Только Хижняк собрался написать ответ, как послышались свистки наблюдателей и топот множества ног, гулкий на мерзлой земле. Началась контратака: фашисты лавиной потекли к цеху ширпотреба.
— На месте топчемся, но и тому уже рады, — сказал мрачный Коробов, присаживаясь у телефона в закрытом окопе.
— Застряли на подъеме и никак свой воз не вытянем, — сочувственно поддакнул измученный Хижняк.
— Что? — кричал кому-то Коробов. С минуту он молчал, тиская трубкой юношески тугое покрасневшее ухо. — Сейчас дадим!
Он еще пошумел у телефона, обернулся через плечо.
— Погоди, Денис Антонович! — И опять слушал, наклонив голову, исподлобья посматривая на Хижняка да приговаривая отрывисто. — Слушаю. Есть послать.

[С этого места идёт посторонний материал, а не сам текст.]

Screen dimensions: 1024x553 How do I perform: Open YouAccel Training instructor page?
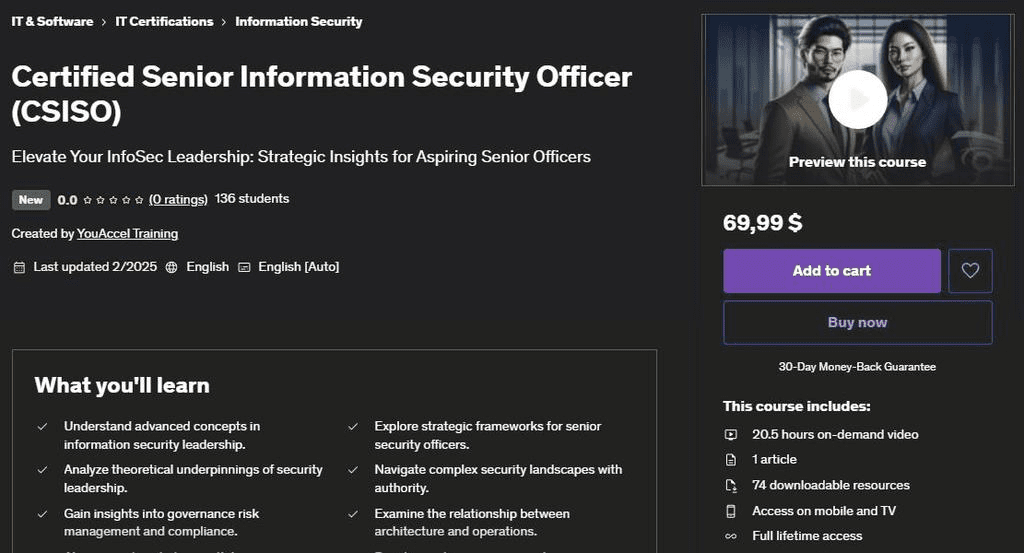tap(127, 233)
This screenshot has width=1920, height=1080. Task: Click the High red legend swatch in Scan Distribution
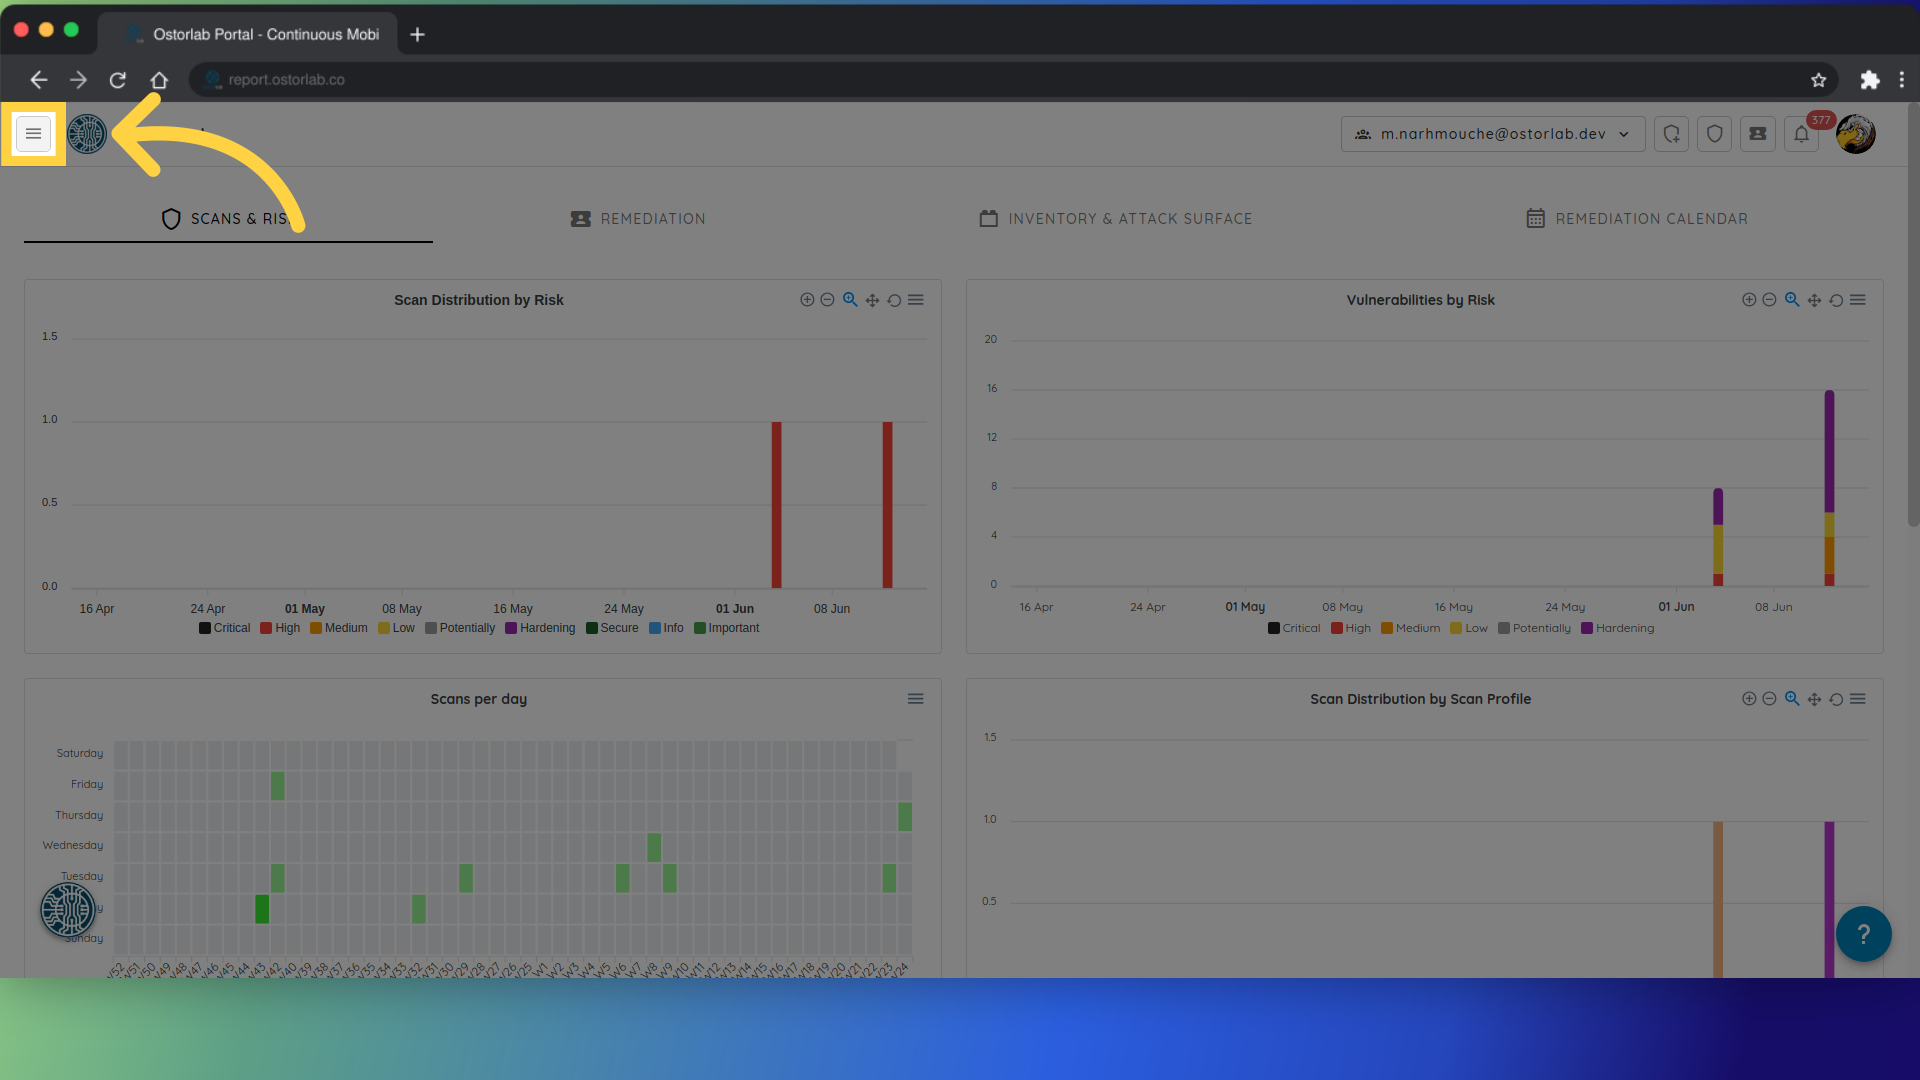pyautogui.click(x=266, y=628)
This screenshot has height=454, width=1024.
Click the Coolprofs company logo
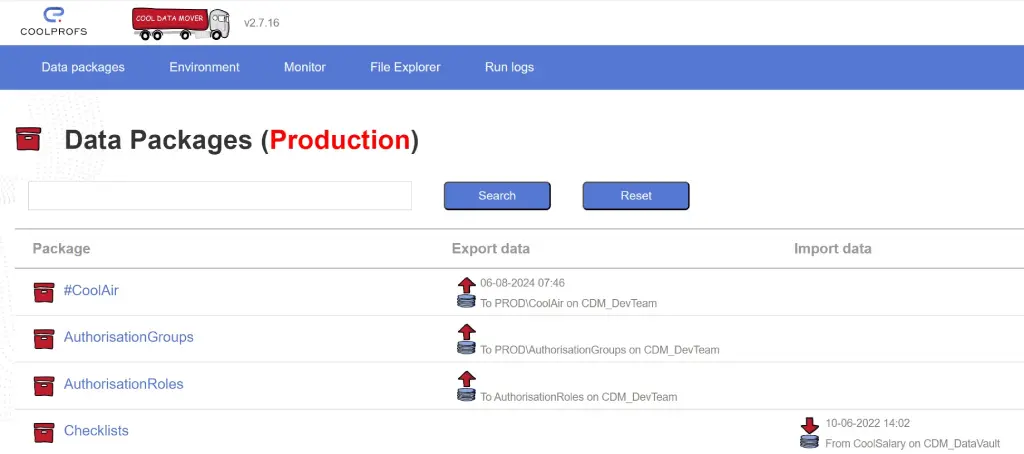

Будет сделано, товарищ командир… — Ну, Денис Антонович, — сказал Коробов, положив трубку. — Товарищ Логунов дает приказ: из фельдшеров тебя разжаловать и перевести в военные, а на твое место Наташа встанет. Примешь группу, которой командовал Яблочкин. Стой, стой! Куда же ты? Давай сюда санитарную сумку. Разжаловали ведь тебя из медиков! Вот тебе оружие из моего склада. — И Коробов, приняв из рук немножко растерявшегося Хижняка сумку, подал ему новенький автомат, связку дисков и мешочек с гранатами. — Будешь пока под моим началом водить в бой группу закрепления. Но сделать нам надо так, чтобы не топтались мы, как сегодня, а каждый день закреплялись на новом месте, отдавливая немцам пятки. Рвать будем нашу землю у них из-под ног! — почти свирепо закончил Коробов, но тут же нежно обнял бывшего фельдшера и поцеловал из щеки в щеку. — Иди, Денис Антонович, действуй!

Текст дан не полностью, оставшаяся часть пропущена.